EXERCISE BRIEF: Copy out exactly the lines below that run from the one holding "749x1292 pixels." to the one holding "Tap the 效果 effects", keeping both of those lines and no others.

=== MATERIAL SHOWN ===

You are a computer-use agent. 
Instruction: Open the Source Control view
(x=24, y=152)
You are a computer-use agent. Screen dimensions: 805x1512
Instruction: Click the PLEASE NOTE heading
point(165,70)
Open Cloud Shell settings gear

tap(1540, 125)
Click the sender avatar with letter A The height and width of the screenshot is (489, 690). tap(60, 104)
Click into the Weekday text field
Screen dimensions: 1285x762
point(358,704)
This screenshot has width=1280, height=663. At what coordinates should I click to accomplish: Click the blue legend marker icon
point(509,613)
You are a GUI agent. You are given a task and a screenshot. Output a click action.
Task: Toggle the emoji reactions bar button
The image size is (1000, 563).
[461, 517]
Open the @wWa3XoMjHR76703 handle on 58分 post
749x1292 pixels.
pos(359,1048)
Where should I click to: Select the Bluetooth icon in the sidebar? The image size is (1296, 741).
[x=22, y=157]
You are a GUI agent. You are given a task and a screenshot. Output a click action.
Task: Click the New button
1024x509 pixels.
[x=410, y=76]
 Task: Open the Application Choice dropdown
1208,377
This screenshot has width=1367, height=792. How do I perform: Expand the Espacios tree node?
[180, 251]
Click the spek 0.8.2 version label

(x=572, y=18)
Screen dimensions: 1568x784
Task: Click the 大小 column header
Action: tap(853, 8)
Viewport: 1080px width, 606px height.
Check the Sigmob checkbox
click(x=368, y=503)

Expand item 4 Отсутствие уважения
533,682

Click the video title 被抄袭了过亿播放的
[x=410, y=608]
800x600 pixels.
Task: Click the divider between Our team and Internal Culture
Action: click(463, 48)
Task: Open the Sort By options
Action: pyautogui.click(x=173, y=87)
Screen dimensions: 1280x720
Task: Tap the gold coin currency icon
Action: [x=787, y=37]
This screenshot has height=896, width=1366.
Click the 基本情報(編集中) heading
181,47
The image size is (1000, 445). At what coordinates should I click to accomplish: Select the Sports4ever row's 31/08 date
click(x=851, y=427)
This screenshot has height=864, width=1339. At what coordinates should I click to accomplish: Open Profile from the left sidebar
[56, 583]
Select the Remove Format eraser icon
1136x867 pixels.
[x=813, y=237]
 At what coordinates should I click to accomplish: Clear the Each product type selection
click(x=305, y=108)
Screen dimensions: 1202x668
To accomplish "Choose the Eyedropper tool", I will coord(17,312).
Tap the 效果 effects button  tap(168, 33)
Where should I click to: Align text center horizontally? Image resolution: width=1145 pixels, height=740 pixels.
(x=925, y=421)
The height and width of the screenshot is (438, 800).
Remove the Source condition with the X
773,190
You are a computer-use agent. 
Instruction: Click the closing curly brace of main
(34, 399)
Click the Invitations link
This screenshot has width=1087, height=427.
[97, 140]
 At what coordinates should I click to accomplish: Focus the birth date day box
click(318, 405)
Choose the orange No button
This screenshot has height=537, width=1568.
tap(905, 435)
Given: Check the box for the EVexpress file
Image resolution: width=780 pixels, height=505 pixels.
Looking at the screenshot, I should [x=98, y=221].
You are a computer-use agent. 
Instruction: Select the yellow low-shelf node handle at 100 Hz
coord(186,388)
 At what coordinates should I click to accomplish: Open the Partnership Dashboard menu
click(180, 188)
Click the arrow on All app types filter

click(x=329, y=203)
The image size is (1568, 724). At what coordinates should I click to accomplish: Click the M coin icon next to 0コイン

===

ANSWER BOX:
749x1292 pixels.
pos(359,1048)
Where should I click to: Select the Bluetooth icon in the sidebar? The image size is (1296, 741).
[x=22, y=157]
You are a GUI agent. You are given a task and a screenshot. Output a click action.
Task: Click the New button
1024x509 pixels.
[x=410, y=76]
 Task: Open the Application Choice dropdown
1208,377
This screenshot has width=1367, height=792. How do I perform: Expand the Espacios tree node?
[180, 251]
Click the spek 0.8.2 version label

(x=572, y=18)
Screen dimensions: 1568x784
Task: Click the 大小 column header
Action: tap(853, 8)
Viewport: 1080px width, 606px height.
Check the Sigmob checkbox
click(x=368, y=503)

Expand item 4 Отсутствие уважения
533,682

Click the video title 被抄袭了过亿播放的
[x=410, y=608]
800x600 pixels.
Task: Click the divider between Our team and Internal Culture
Action: click(463, 48)
Task: Open the Sort By options
Action: pyautogui.click(x=173, y=87)
Screen dimensions: 1280x720
Task: Tap the gold coin currency icon
Action: [x=787, y=37]
This screenshot has height=896, width=1366.
Click the 基本情報(編集中) heading
181,47
The image size is (1000, 445). At what coordinates should I click to accomplish: Select the Sports4ever row's 31/08 date
click(x=851, y=427)
This screenshot has height=864, width=1339. At what coordinates should I click to accomplish: Open Profile from the left sidebar
[56, 583]
Select the Remove Format eraser icon
1136x867 pixels.
[x=813, y=237]
 At what coordinates should I click to accomplish: Clear the Each product type selection
click(x=305, y=108)
Screen dimensions: 1202x668
To accomplish "Choose the Eyedropper tool", I will coord(17,312).
Tap the 效果 effects button  tap(168, 33)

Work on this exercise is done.